News Feature | December 18, 2014

CMC Biologics, OncoSynergy To Co-Develop Ebola Drug Lead

By Estel Grace Masangkay

CMC Biologics announced that it has entered into agreement with OncoSynergy for accelerated process development and Good Manufacturing Practices (GMP) production for the investigational drug OS2966 targeting the Ebola virus.

OS2966 is designed to inhibit CD29, a major cellular adhesion receptor that is key to the progression of advanced and resistant cancer tumors. The drug received Orphan Drug Designation from the U.S. Food and Drug Administration (FDA) earlier this year for the treatment of glioblastoma. According to CMC Biologics, previous trial data suggest OS2966 might be able to halt Ebola virus’ spread in the body, as CD29 seems to play a crucial part in the viral infection.

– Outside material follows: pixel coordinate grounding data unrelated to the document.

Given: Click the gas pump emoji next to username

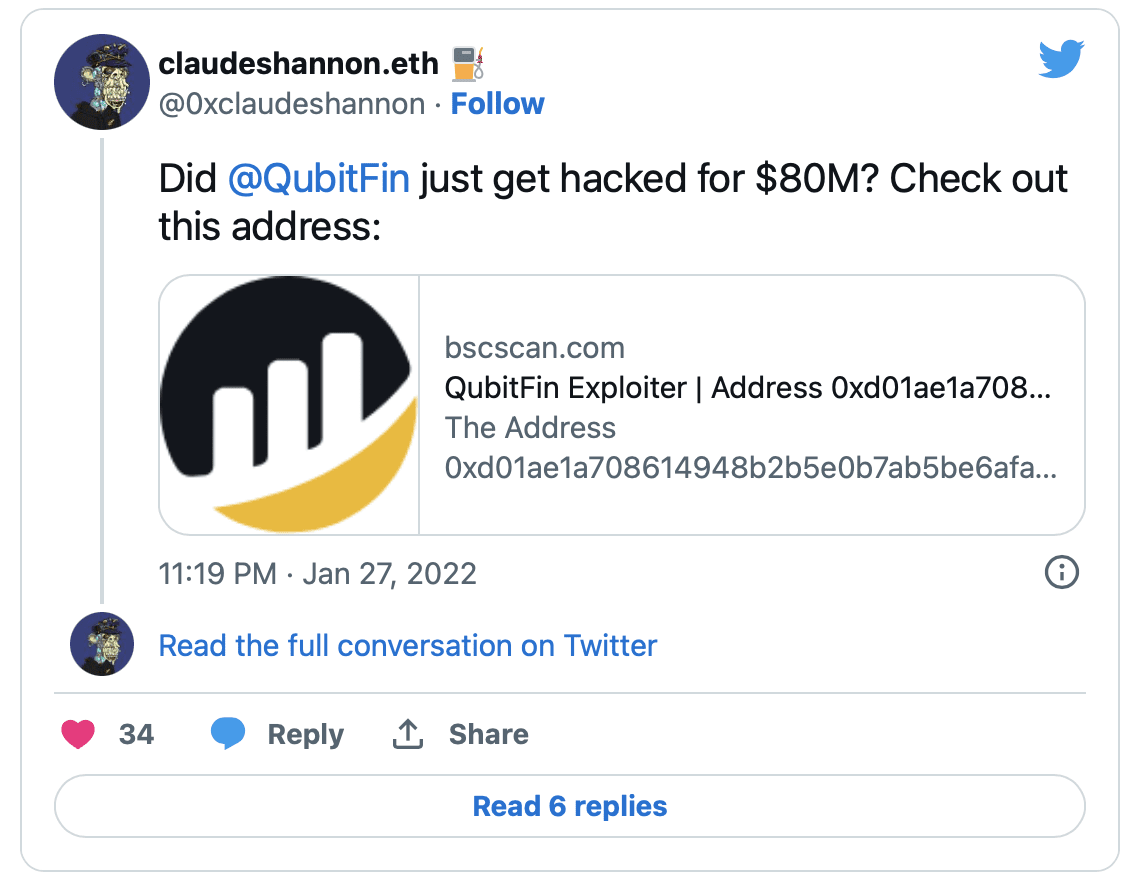Looking at the screenshot, I should pyautogui.click(x=468, y=64).
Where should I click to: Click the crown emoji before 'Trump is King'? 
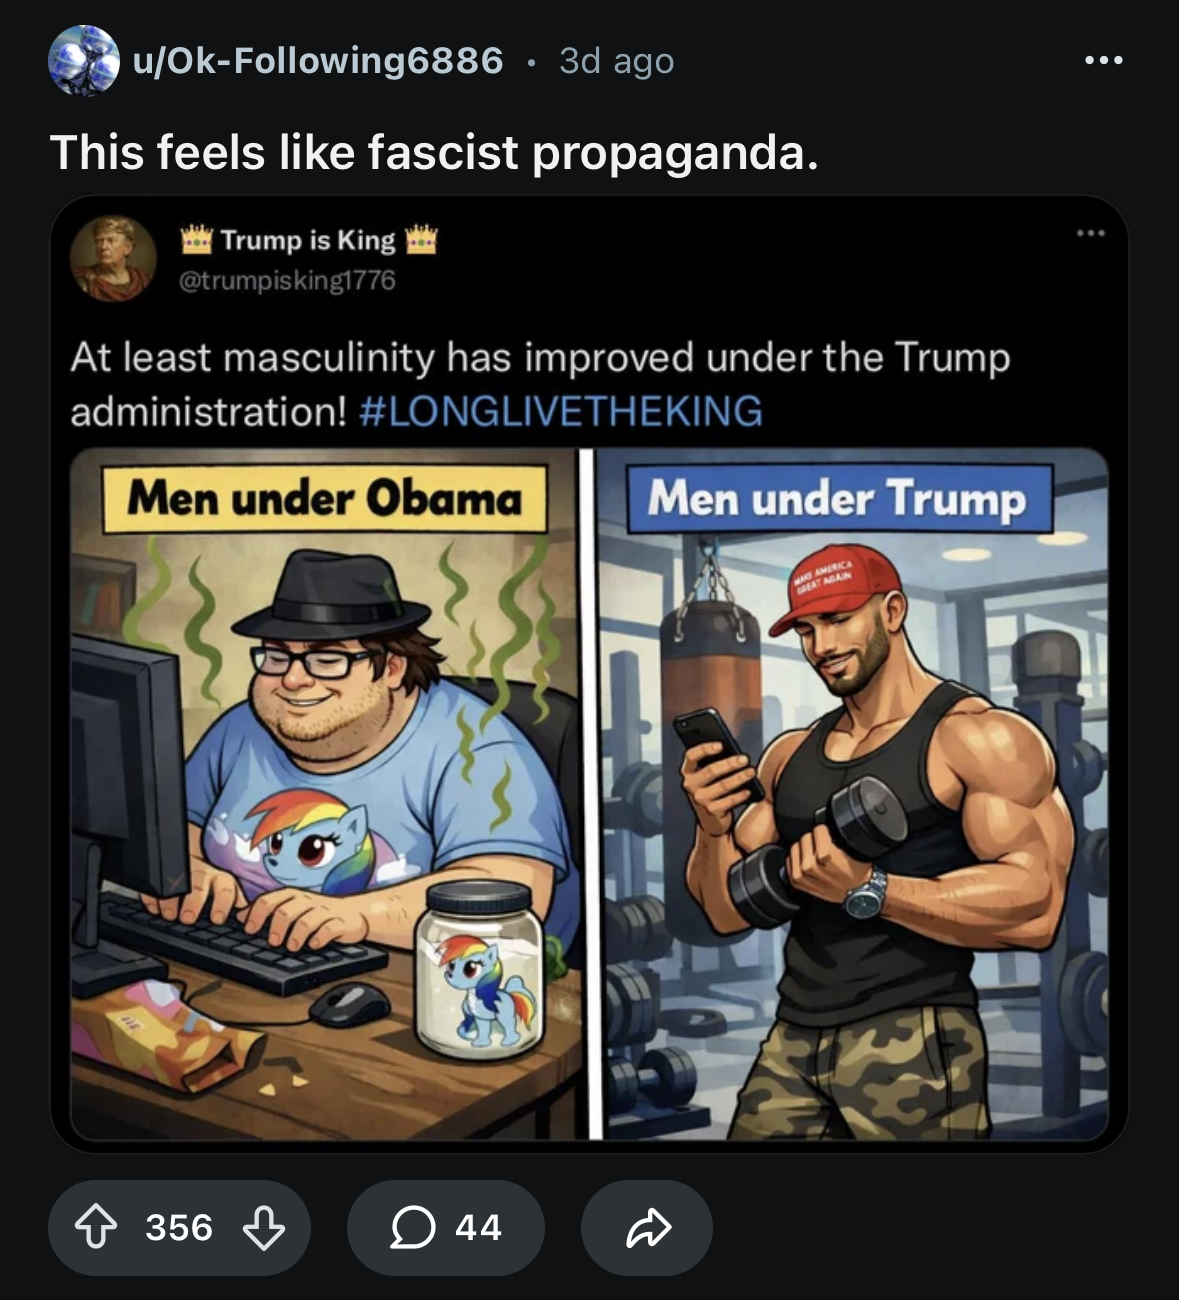(x=197, y=240)
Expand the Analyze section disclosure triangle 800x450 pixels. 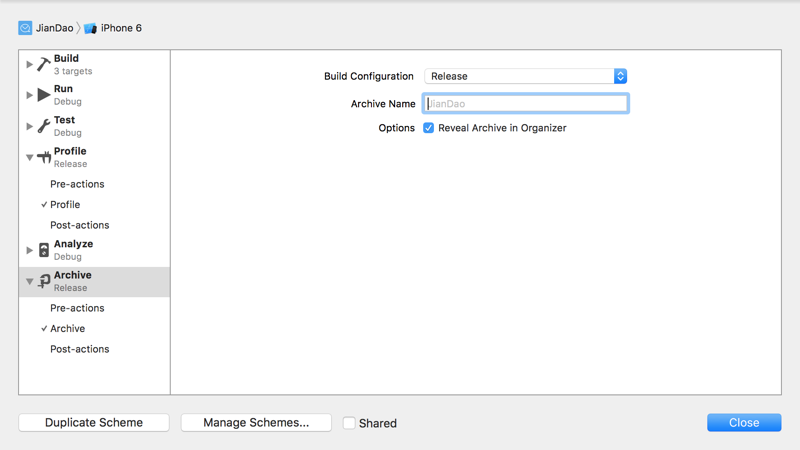pos(29,250)
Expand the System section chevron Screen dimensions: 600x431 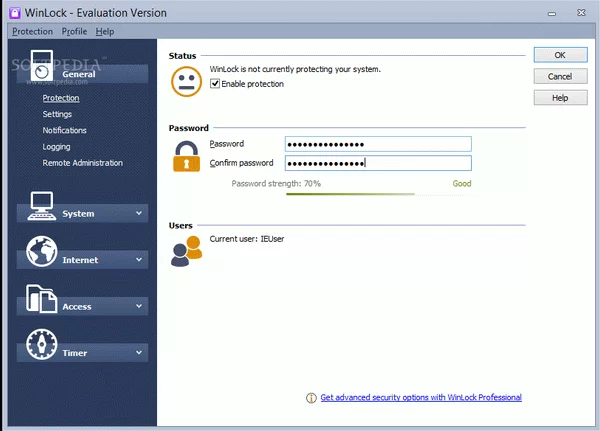(x=139, y=213)
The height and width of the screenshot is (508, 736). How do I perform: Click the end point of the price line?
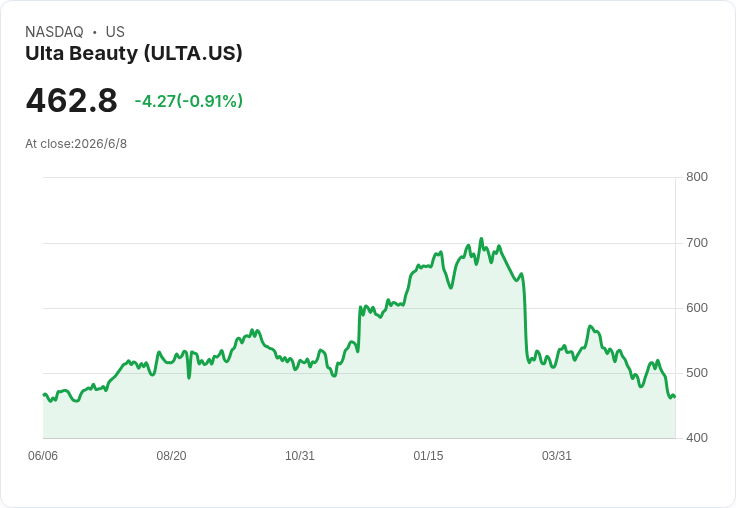tap(675, 397)
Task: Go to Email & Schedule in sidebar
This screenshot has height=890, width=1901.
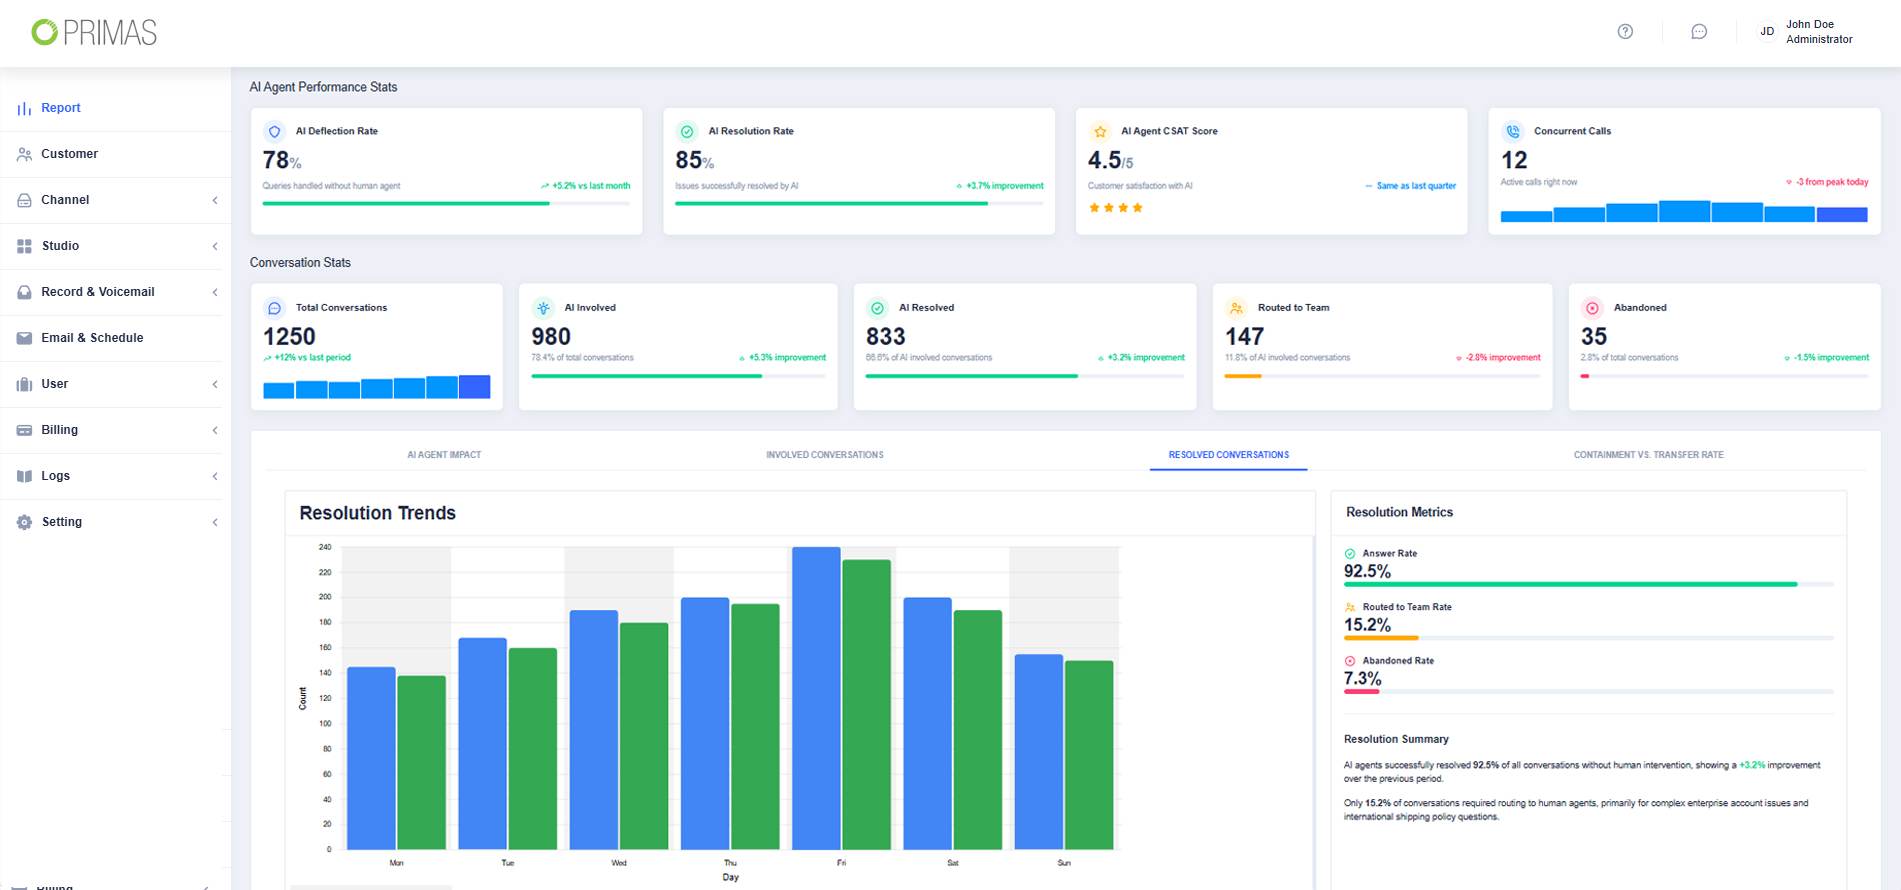Action: 92,338
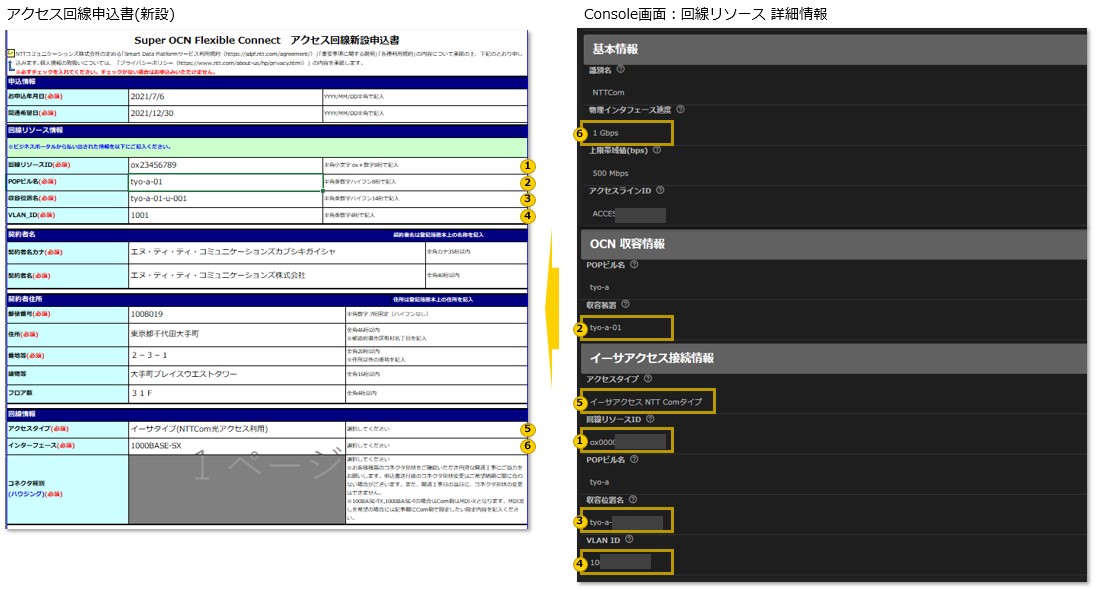Select the POPビル名 cell containing tyo-a-01
The image size is (1096, 591).
224,182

Dr. Shawn Carbonell, founder and CEO of OncoSynergy, said that the company is confident its agreement with CMC Biologics will bear fruit thanks to both companies’ capabilities. “Our experience with CMC Biologics’ cell line and process development capabilities to develop GMP material for our clinical studies in cancer has been outstanding… This performance, combined with our strong relationship and satisfaction with our project team experience, has given us the confidence to move the Ebola project forward quickly to address the current West African outbreak.”

The investigational drug against Ebola is currently undergoing studies. Planned trials in West Africa will investigate the drug’s safety, dosing, and efficacy in humans.

Global COO of CMC Biologics, Gustavo Mahler, said, “In December last year, we began working with OncoSynergy for development and GMP manufacturing of OS2966 for their IND enabling studies and clinical trials in cancer. …We were able to quickly put in place an agreement that enables aggressive timelines and provides a progressive cost-structure that benefits this global health program.”

Earlier this year, CMC also inked an agreement with biopharmaceutical firm Portola Pharmaceuticals to develop and manufacture andexanet alfa as an anticoagulant antidote for Factor Xa inhibitor-treated patients.